Anytime I think up a dish, a mental image accompanies the concept. Sometimes the finished dish is just like the mental picture, but this happens very infrequently. Most of the time, the actual dish lacks the severity and architecture that it has in my brain. On very rare occasions, the finished dish exceeds the virtual one and I am elated. In the past month, this happened twice.
The first dish was called “an absurdity of beets and carrots”. In it, we presented these two vegetables in myriad forms: dried, fried, juiced, roasted, pureed, as a sorbet… you get the idea. This dish was great fun, a terrific challenge and (most importantly) delicious.
The picture is terrible, all bright light and bad perspective, but you can still follow along. From left to right: carrot sorbet on beet powder with a chiogga beet chip; carrot juice and aquavit shot with beet foam; a gold medal of beet with a pickled beet chain; beet swiss cheese; slow roasted heirloom carrots on a puree of beets, carrots, ancho chili, cumin and caraway; crispy carrot pudding on a carrot top and chervil puree; dehydrated beet on carrot powder with a fried beet green; chiogga beet leather filled with goat cheese…. phew!
The second dish that eclipsed my mind’s eye was for a wine dinner with Oregon producer Argyle.

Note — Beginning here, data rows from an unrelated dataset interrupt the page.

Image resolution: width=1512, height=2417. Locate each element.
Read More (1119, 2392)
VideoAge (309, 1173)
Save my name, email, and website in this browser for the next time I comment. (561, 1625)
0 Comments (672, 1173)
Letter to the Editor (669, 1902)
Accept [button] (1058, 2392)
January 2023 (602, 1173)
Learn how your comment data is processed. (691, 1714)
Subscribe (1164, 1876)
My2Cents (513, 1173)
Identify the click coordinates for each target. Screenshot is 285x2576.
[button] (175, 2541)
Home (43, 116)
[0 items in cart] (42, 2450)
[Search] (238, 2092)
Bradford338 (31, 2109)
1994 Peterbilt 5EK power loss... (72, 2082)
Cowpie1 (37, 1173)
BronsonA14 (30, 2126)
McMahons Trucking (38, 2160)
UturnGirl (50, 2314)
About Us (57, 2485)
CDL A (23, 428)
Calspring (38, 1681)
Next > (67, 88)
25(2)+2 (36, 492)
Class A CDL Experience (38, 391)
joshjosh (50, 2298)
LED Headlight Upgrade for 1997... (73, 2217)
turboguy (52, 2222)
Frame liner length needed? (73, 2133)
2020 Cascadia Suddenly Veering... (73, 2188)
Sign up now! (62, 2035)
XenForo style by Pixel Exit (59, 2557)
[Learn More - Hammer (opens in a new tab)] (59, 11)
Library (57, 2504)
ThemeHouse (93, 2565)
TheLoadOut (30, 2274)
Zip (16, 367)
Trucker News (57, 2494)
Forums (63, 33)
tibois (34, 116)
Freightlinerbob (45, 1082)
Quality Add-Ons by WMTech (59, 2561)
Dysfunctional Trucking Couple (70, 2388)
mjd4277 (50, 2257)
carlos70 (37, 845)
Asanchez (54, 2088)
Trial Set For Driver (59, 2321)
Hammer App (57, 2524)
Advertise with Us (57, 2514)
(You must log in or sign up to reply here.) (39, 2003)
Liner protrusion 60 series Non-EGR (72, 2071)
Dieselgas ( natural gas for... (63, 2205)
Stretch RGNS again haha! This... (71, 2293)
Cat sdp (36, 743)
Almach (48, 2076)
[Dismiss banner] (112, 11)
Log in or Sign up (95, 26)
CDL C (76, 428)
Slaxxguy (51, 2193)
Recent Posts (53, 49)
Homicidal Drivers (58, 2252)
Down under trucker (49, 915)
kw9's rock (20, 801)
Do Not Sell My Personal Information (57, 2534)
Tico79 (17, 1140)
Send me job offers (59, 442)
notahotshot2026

The components of the dish included turnips from our roof, cooked in duck fat and sherry vinegar caramel; a pork belly braised in pinot noir with star anise; black rice that was cooked, fried and ground; and mango fruit leather wrapped around foie gras mousse. I love that this dish looks a bit like a Chinese character. Also, the textural contrast is an important aspect to its success. The rice powder has a wonderful crunch, the belly provides a winey complement in an unctuous package, the turnips bring a light bitter funk and snap and the rich foie mousse is supported and extended by the chewy mango leather. The diners, and especially Rollin Soles, the winemaker, were delighted with the pairing.